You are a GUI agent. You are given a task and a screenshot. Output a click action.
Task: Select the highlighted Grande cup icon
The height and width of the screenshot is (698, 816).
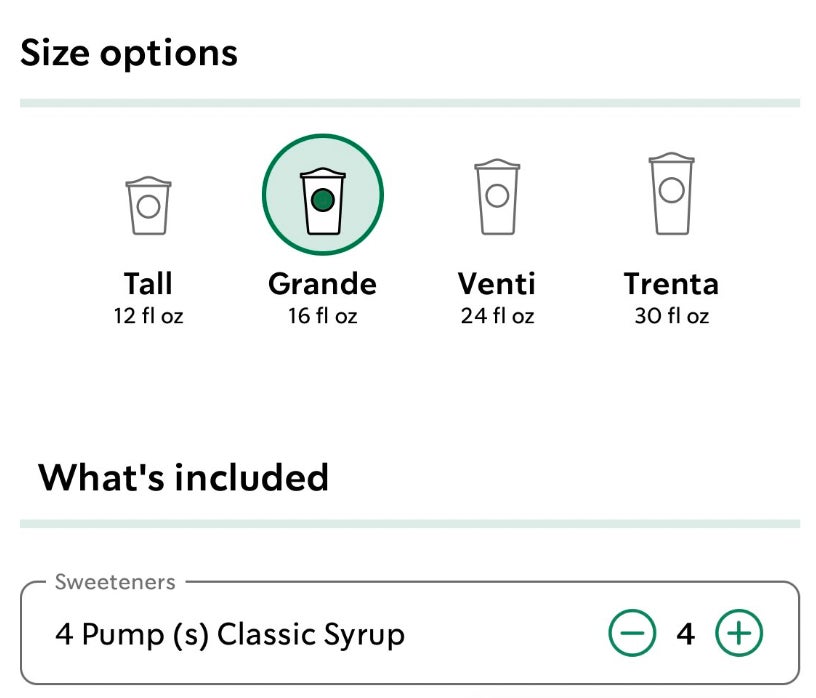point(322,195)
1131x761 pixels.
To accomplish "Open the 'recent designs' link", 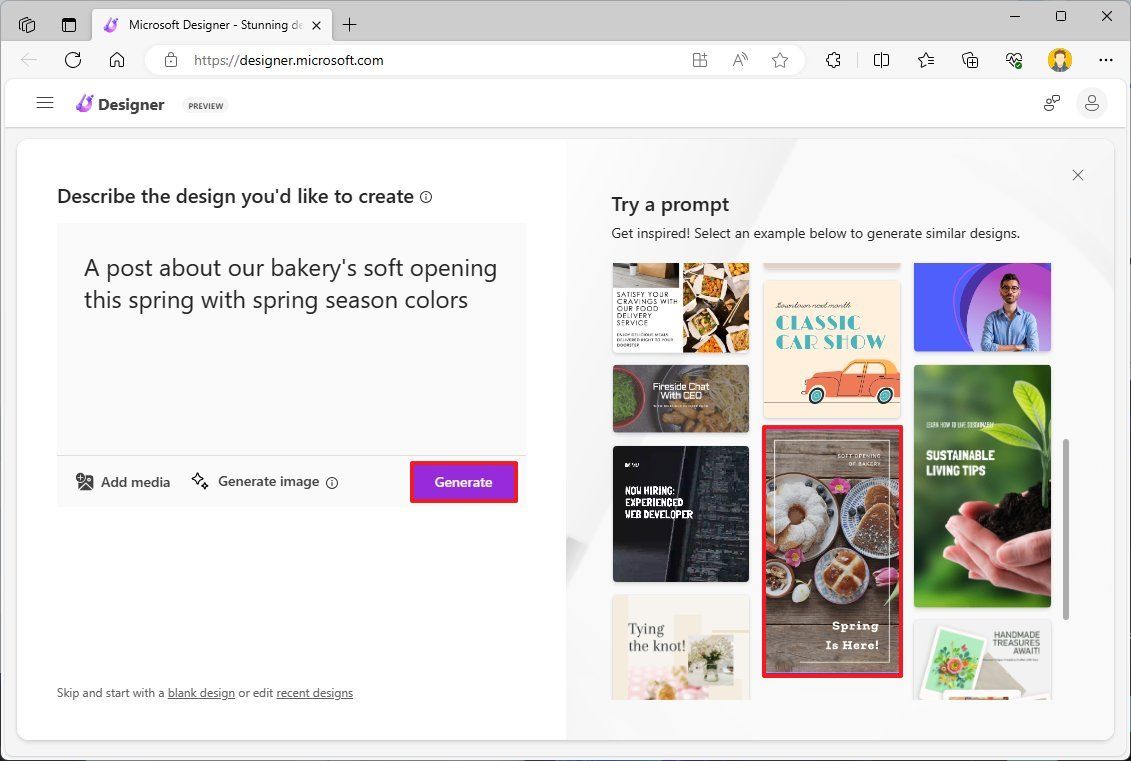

PROBLEM TO SOLVE: Set down exactly, and only, the lines from the one containing "1131x761 pixels." through the last line of the entries. Pictures do not belong in the copy.

EXERCISE SOLUTION:
1131x761 pixels.
To accomplish "Open the 'recent designs' link", 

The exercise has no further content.